Overview
An LLM-powered conversational AI system designed to be embedded into web products as a support and discovery tool. It understands context across a session, retrieves relevant knowledge from a vector database, and responds in the user's language — supporting English and Hindi.
The Problem
Generic chatbot widgets give generic answers. Businesses need an AI assistant that actually knows their product — their FAQs, their docs, their pricing, their edge cases — and can answer specific questions without hallucinating. The challenge is combining the fluency of LLMs with the accuracy of a retrieval system.
How It Works
The system uses a Retrieval-Augmented Generation (RAG) architecture. At setup, the client's knowledge base is chunked and embedded into a vector database. At query time, the user's message is embedded, the top-k most semantically relevant chunks are retrieved, and injected into the LLM's context window alongside a strict system prompt.
Key Features
- ▹Session-aware conversation memory (last 10 turns)

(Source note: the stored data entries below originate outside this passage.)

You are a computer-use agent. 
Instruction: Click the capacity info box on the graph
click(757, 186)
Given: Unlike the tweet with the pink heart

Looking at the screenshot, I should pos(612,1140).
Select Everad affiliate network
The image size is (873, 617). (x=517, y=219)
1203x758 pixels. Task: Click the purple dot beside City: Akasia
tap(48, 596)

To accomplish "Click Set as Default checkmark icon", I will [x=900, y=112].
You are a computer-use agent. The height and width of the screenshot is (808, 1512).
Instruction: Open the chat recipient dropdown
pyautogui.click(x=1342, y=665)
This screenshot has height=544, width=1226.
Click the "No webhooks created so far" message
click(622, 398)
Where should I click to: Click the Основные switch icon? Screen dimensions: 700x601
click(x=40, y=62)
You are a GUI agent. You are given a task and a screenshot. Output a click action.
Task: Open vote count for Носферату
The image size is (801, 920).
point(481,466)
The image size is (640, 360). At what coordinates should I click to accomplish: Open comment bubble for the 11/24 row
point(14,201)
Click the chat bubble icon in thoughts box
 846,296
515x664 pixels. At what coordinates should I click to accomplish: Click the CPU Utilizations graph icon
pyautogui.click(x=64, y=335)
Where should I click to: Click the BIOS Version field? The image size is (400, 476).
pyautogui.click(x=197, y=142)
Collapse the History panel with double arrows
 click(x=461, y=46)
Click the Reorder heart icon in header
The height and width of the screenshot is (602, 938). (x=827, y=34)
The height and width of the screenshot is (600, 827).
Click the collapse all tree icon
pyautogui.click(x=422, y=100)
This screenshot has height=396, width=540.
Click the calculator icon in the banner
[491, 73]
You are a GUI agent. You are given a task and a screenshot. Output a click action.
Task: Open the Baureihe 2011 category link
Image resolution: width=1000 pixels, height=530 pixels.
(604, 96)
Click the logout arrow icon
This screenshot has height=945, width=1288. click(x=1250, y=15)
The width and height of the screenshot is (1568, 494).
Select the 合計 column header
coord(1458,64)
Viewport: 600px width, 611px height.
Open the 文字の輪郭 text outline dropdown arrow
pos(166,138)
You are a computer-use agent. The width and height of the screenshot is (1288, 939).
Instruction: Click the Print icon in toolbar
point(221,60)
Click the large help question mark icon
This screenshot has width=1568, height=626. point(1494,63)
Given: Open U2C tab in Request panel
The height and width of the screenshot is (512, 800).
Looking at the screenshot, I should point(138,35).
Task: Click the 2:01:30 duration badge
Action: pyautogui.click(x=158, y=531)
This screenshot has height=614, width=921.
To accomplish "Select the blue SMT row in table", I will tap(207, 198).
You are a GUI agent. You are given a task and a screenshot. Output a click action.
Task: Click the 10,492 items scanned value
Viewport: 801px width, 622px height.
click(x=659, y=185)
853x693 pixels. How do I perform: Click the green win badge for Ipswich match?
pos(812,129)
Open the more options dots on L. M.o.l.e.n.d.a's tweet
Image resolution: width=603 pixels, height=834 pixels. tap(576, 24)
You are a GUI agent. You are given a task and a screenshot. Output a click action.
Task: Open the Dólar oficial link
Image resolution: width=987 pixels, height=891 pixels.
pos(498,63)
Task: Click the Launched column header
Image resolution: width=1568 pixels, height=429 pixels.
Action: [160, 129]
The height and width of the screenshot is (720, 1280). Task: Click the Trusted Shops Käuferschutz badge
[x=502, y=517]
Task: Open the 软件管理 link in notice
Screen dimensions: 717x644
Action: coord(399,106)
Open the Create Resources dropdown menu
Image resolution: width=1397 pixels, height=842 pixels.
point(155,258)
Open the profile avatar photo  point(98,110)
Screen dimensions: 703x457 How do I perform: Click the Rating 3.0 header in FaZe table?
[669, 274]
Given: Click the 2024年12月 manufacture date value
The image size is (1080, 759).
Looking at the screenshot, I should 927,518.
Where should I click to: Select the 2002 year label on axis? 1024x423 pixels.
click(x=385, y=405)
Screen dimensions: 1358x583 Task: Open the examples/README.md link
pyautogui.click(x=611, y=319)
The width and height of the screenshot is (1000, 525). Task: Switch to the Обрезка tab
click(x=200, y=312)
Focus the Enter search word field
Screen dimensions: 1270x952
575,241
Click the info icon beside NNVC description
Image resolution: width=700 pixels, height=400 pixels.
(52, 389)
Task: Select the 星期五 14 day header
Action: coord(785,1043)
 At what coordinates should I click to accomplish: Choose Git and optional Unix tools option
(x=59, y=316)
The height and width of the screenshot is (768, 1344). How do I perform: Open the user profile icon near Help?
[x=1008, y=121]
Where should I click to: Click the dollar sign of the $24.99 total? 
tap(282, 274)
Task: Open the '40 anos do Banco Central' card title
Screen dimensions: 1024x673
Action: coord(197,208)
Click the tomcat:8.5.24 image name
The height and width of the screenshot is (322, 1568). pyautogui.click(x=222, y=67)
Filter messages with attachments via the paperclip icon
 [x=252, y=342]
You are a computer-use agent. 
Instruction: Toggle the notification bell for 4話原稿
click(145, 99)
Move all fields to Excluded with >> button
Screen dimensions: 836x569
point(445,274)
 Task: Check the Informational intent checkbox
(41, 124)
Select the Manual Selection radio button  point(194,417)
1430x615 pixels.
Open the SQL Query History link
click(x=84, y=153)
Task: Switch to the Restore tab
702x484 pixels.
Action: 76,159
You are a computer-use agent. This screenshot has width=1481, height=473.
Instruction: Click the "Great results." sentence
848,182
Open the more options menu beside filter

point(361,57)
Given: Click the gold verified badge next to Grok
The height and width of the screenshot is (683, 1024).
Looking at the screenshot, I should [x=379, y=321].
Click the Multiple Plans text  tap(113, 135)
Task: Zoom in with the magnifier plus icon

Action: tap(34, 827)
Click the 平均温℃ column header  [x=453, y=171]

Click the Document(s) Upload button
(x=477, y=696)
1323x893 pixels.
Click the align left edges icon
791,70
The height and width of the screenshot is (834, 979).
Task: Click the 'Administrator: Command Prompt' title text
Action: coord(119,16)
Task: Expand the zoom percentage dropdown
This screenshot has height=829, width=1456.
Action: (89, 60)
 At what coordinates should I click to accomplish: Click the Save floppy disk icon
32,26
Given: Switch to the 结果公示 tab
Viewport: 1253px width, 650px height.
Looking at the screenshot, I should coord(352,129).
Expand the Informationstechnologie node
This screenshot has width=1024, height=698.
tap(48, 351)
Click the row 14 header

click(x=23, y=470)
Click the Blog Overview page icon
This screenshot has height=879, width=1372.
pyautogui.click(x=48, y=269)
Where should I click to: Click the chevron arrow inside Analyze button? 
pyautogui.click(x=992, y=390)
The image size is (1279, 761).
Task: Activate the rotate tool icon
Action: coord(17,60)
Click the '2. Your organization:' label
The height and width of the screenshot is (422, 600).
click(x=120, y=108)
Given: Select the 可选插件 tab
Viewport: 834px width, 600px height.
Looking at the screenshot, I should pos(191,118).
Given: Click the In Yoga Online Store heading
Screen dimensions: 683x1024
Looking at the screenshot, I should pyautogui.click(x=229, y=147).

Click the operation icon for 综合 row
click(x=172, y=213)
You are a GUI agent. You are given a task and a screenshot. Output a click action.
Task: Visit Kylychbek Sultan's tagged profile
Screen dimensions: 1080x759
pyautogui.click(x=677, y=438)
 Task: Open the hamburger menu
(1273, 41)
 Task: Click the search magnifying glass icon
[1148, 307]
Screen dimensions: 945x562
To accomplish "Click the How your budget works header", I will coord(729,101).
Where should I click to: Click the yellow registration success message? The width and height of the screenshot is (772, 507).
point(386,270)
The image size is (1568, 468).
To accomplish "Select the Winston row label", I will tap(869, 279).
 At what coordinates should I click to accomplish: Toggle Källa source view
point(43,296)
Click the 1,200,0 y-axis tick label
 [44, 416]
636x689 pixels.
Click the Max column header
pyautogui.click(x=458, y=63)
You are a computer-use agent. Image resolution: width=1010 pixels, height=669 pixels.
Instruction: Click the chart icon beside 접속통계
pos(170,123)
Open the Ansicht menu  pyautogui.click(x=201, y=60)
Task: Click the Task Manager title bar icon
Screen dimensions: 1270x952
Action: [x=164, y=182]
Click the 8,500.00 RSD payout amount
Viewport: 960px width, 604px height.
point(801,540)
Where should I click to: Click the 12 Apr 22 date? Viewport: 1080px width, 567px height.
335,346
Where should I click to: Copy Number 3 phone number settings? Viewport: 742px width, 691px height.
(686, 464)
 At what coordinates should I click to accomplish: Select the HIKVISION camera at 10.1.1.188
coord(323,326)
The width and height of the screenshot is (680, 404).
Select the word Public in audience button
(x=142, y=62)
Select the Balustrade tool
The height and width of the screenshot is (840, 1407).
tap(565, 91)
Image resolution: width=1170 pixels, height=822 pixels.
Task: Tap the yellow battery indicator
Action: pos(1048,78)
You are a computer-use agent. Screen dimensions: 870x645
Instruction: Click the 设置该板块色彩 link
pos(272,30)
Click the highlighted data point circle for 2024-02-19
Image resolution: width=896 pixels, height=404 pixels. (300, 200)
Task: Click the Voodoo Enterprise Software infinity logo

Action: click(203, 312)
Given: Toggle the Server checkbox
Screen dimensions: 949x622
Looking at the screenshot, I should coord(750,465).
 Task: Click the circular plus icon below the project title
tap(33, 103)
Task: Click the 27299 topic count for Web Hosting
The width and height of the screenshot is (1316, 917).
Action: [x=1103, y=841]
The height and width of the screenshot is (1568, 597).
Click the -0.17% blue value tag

- ▹Retrieval-Augmented Generation for factual accuracy
- ▹Automatic language detection and response matching
- ▹Admin dashboard to upload and manage the knowledge base
- ▹Confidence scoring — low-confidence responses route to human support
- ▹Streaming responses for instant perceived performance
Challenges
The hardest problem was chunking strategy. Splitting documents naively by character count lost semantic context. The solution was a hybrid approach: recursive paragraph-aware splitting with overlap, plus metadata tagging so retrieved chunks carry their source document and section heading.
Outcome
Core RAG pipeline complete and live. Multilingual support active for English and Hindi. Admin dashboard for knowledge base management deployed.